Written tasks.
1) In the directory tree of the pytest tutorial text, list every entry placed directly inside the "tests" folder.
2) Proceed with the pytest tutorial text, picking up after its final sentence about fixtures.

Text segment.
☆ ☆ ☆ ☆ ☆

You may be wondering why we didn't write tests to cover the model. We'll get to the why shortly.
Create a New Article
Next, let's cover our business logic. We'll write some helper commands and queries to separate our logic from the model and API. Since we're using pydantic, we can easily validate data based on our model.
Create a "test_article" package in the "tests" folder. Then, add a file called test_commands.py to it.
blog_app
├── blog
│ ├── __init__.py
│ ├── app.py
│ └── models.py
└── tests
├── __init__.py
├── conftest.py
├── pytest.ini
└── test_article
├── __init__.py
└── test_commands.py
Add the following tests to test_commands.py:
import pytest
from blog.models import Article
from blog.commands import CreateArticleCommand, AlreadyExists
def test_create_article():
"""
GIVEN CreateArticleCommand with valid author, title, and content properties
WHEN the execute method is called
THEN a new Article must exist in the database with the same attributes
"""
cmd = CreateArticleCommand(
author="[email protected]",
title="New Article",
content="Super awesome article"
)
article = cmd.execute()
db_article = Article.get_by_id(article.id)
assert db_article.id == article.id
assert db_article.author == article.author
assert db_article.title == article.title
assert db_article.content == article.content
def test_create_article_already_exists():
"""
GIVEN CreateArticleCommand with a title of some article in database
WHEN the execute method is called
THEN the AlreadyExists exception must be raised
"""
Article(
author="[email protected]",
title="New Article",
content="Super extra awesome article"
).save()
cmd = CreateArticleCommand(
author="[email protected]",
title="New Article",
content="Super awesome article"
)
with pytest.raises(AlreadyExists):
cmd.execute()
These tests cover the following business use cases:
- articles should be created for valid data
- article title must be unique
Run the tests from your project directory to see that they fail:
(venv)$ python -m pytest tests
Now we can implement our command.
Add a commands.py file to the "blog" folder:
from pydantic import BaseModel, EmailStr
from blog.models import Article, NotFound
class AlreadyExists(Exception):
pass
class CreateArticleCommand(BaseModel):
author: EmailStr
title: str
content: str
def execute(self) -> Article:
try:
Article.get_by_title(self.title)
raise AlreadyExists
except NotFound:
pass
article = Article(
author=self.author,
title=self.title,
content=self.content
).save()
return article
Test Fixtures
We can use pytest fixtures to clear the database after each test and create a new one before each test. Fixtures are functions decorated with a @pytest.fixture
decorator. They are usually located inside conftest.py but they can be added to the actual test files as well. These functions are executed by default before each test.

☆ ☆ ☆ ☆ ☆

Pointing records for text and elements.
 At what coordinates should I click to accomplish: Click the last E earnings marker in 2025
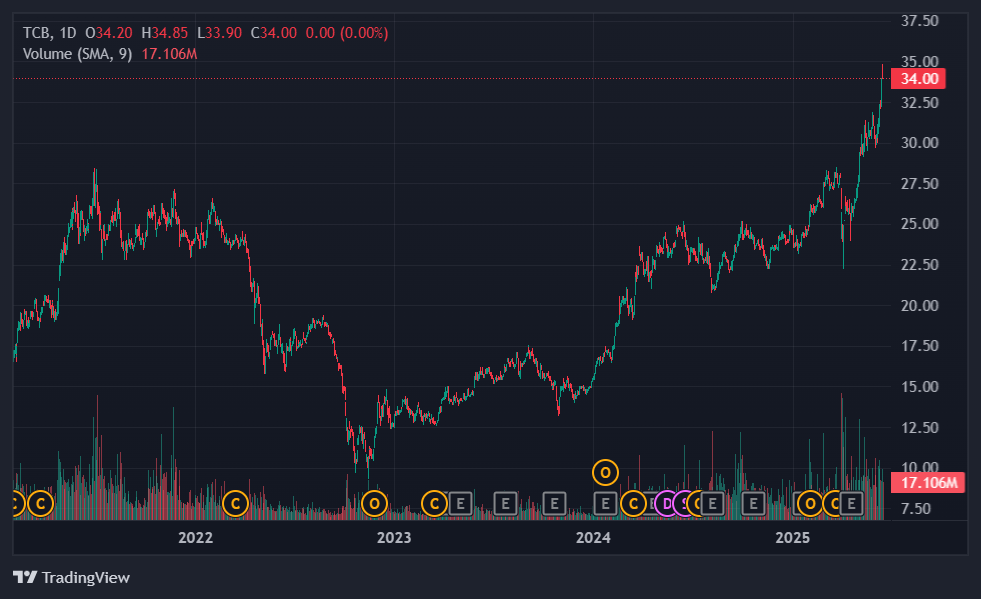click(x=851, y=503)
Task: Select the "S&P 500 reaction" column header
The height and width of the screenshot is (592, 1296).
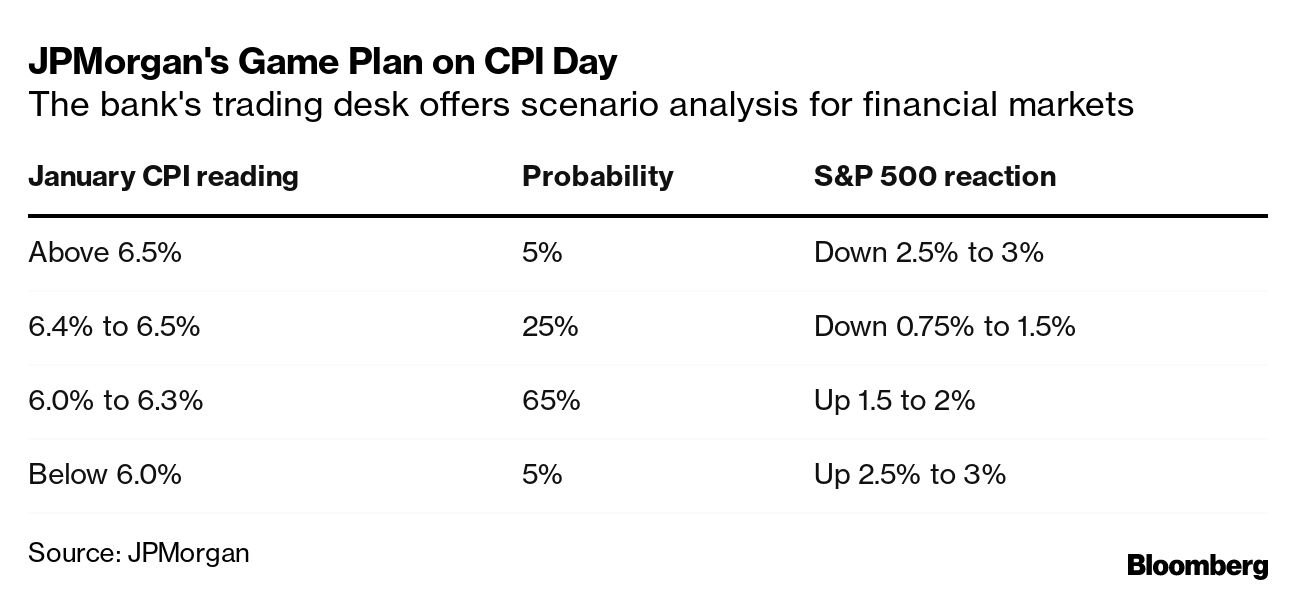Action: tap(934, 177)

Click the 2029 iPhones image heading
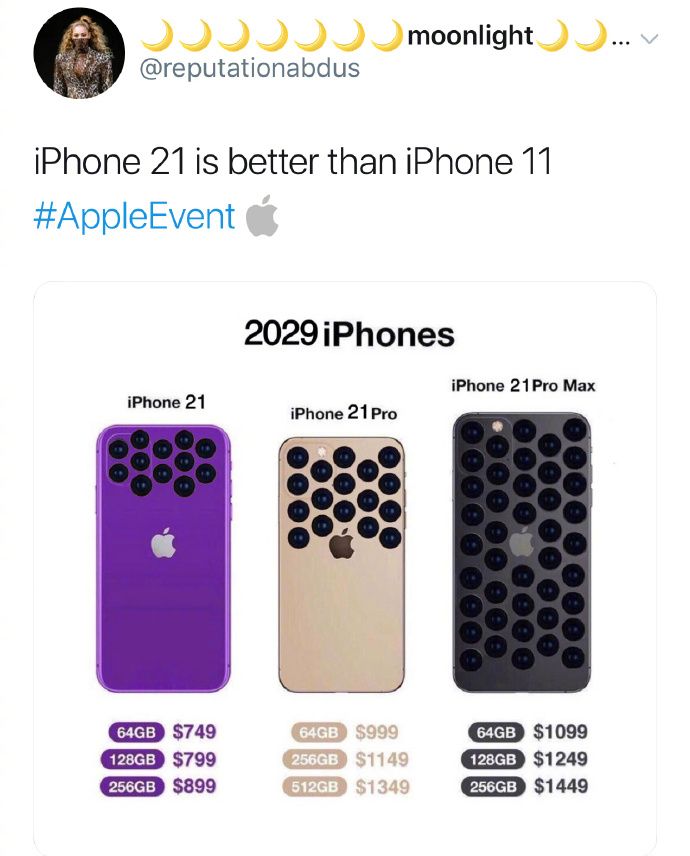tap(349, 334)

☆ ☆ ☆ ☆ ☆

The results.
1) __init__.py, conftest.py, pytest.ini, test_article

2)
One option is to use their returned values inside your tests. For example:
import random
import pytest
@pytest.fixture
def random_name():
names = ["John", "Jane", "Marry"]
return random.choice(names)
def test_fixture_usage(random_name):
assert random_name
So, to use the value returned from the fixture inside the test you just need to add the name of the fixture function as a parameter to the test function.
Another option is to perform a side effect, like creating a database or mocking a module.
You can also run part of a fixture before and part after a test using yield
instead of return
. For example:
@pytest.fixture
def some_fixture():
# do something before your test
yield # test runs here
# do something after your test
Now, add the following fixture to conftest.py, which creates a new database before each test and removes it after:
import os
import tempfile
import pytest
from blog.models import Article
@pytest.fixture(autouse=True)
def database():
_, file_name = tempfile.mkstemp()
os.environ["DATABASE_NAME"] = file_name
Article.create_table(database_name=file_name)
yield
os.unlink(file_name)
The autouse
flag is set to True
so that it's automatically used by default before (and after) each test in the test suite. Since we're using a database for all tests it makes sense to use this flag. That way you don't have to explicitly add the fixture name to every test as a parameter.
If you do happen to not need access to the database for a test here and there you can disable
autouse
with a test marker. You can see an example of this here.
Run the tests again:
(venv)$ python -m pytest tests
They should pass.
As you can see, our test only tests the CreateArticleCommand
command. We don't test the actual Article
model since it's not responsible for business logic. We know that the command works as expected. Therefore, there's no need to write any additional tests.
List All Articles
The next requirement is to list all articles. We'll use a query instead of command here, so add a new file called test_queries.py to the "test_article" folder:
from blog.models import Article
from blog.queries import ListArticlesQuery
def test_list_articles():
"""
GIVEN 2 articles stored in the database
WHEN the execute method is called
THEN it should return 2 articles
"""
Article(
author="[email protected]",
title="New Article",
content="Super extra awesome article"
).save()
Article(
author="[email protected]",
title="Another Article",
content="Super awesome article"
).save()
query = ListArticlesQuery()
assert len(query.execute()) == 2
Run the tests:
(venv)$ python -m pytest tests
They should fail.
Add a queries.py file to the "blog" folder:
blog_app
├── blog
│ ├── __init__.py
│ ├── app.py
│ ├── commands.py
│ ├── models.py
│ └── queries.py
└── tests
├── __init__.py
├── conftest.py
├── pytest.ini
└── test_article
├── __init__.py
├── test_commands.py
└── test_queries.py
Now we can implement our query:
from typing import List
from pydantic import BaseModel
from blog.models import Article
class ListArticlesQuery(BaseModel):
def execute(self) -> List[Article]:
articles = Article.list()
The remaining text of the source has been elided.